Revolusi hijau memang
mampu meningkatkan produksi beras nasional dan mengubah status Indonesia dari
pengimpor beras terbesar menjadi negara swasembada beras pada Tahun 1984. Namun
setelah itu, Indonesia kembali menjadi pengimpor beras. Pada Tahun 1985,
Indonesia mengimpor 9.429 ton beras. Sedangkan pada Tahun 1987 impor beras
Indonesia meningkat menjadi 54.830 ton dan pada Tahun 1992 mencapai 566.441
ton. Hardiyoko dan Panggih Saryoto menuliskan :
Dari data yang ada,
produksi beras nasional Indonesia tidak lagi mampu mencukupi kebutuhan beras
penduduk mulai Tahun 1985. Meski revolusi hijau mampu mengangkat swasembada
beras, namun penerapannya telah berdampak negatif terhadap lingkungan dan
manusia.
Pada orde baru,
“politik swasembada” menjadi bendera utama pengelolaan pembangunan pertanian,
dengan mengembangkan dan menerapkan program yang sebenarnya sudah dicanangkan
sebelumnya, yaitu intensifikasi dengan penerapan teknologi, ekstensifikasi,
rehabilitasi dan berbagai program lain. Keberhasilan program swasembada beras
sebagai monumen keberhasilan pembangunan pertanian orde baru, dicapai setelah
lebih dari 15 tahun program Pelita dijalankan dan penetapan pertanian sebagai
prioritas (sementara sektor lain menjadi penunjang), menjadikan pembangunan
pertanian sebagai program di semua lini pemerintahan.

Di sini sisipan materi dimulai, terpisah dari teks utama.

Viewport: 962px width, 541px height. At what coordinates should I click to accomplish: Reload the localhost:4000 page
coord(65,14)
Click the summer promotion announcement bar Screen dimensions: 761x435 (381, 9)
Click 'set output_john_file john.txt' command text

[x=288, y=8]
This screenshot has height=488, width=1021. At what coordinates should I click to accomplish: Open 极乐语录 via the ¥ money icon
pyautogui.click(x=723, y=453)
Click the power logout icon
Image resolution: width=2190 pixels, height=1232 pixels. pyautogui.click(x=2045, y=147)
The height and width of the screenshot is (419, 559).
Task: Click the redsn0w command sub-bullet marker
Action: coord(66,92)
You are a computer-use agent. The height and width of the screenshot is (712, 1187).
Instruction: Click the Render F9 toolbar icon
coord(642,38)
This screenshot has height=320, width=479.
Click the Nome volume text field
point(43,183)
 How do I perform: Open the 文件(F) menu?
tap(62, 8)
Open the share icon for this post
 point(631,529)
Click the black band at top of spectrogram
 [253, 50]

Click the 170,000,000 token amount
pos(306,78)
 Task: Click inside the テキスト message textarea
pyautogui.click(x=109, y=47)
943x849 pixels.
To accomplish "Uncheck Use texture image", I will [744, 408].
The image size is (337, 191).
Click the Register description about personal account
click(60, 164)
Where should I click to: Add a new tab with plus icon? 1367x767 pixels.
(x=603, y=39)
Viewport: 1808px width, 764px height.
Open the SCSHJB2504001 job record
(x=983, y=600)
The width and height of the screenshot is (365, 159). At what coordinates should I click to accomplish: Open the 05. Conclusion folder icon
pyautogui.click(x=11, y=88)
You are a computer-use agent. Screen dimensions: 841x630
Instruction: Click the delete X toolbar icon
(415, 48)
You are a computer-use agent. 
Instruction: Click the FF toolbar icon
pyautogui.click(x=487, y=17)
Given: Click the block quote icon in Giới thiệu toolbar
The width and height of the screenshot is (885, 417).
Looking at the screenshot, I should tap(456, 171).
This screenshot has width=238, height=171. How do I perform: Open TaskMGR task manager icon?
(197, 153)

Berbagai studi telah
menunjukkan bahwa keberhasilan pembangunan pertanian pada masa itu lebih dari
60 % ditentukan oleh faktor infrastruktur dan kelembagaan penunjang, sedangkan
sekitar 40 % sendiri ditentukan oleh berbagai usaha yang dilakukan internal
sektor pertanian sendiri. Namun setelah pertengahan Tahun 1980-an –setelah
industri ditempatkan sebagai prioritas pertama- ekonomi Indonesia kemudian
memang berkembang lebih cepat, tetapi juga menjadi lebih rapuh yang berakhir
dengan krisis finansial Tahun 1997/1998.
Pada masa transisi
reformasi, politik pertanian Indonesia terbawa oleh arus perkembangan politik
nasional yang lebih besar. Departemen Pertanian melakukan pembangunan pertanian
yang terdesentralisasi sesuai dengan era politik yang dianut pada masa
tersebut. Selain itu arah pertanian menjadi lebih berdaya saing yang
mencerminkan perlunya usaha menghadapi tekanan persaingan yang semakin besar,
berkerakyatan yang mencerminkan semangat partisipasi dan berkelanjutan sejalan
dengan peningkatan kesadaran akan pentingnya pelestarian lingkungan.
Sumber :
Valensi Kautsar. 2010. Pola
Transformasi Spasial Pertanian di Kabupaten Sleman. Makalah Seminar Kelas. Fakultas
Pertanian Universitas Gadjah Mada. Yogyakarta.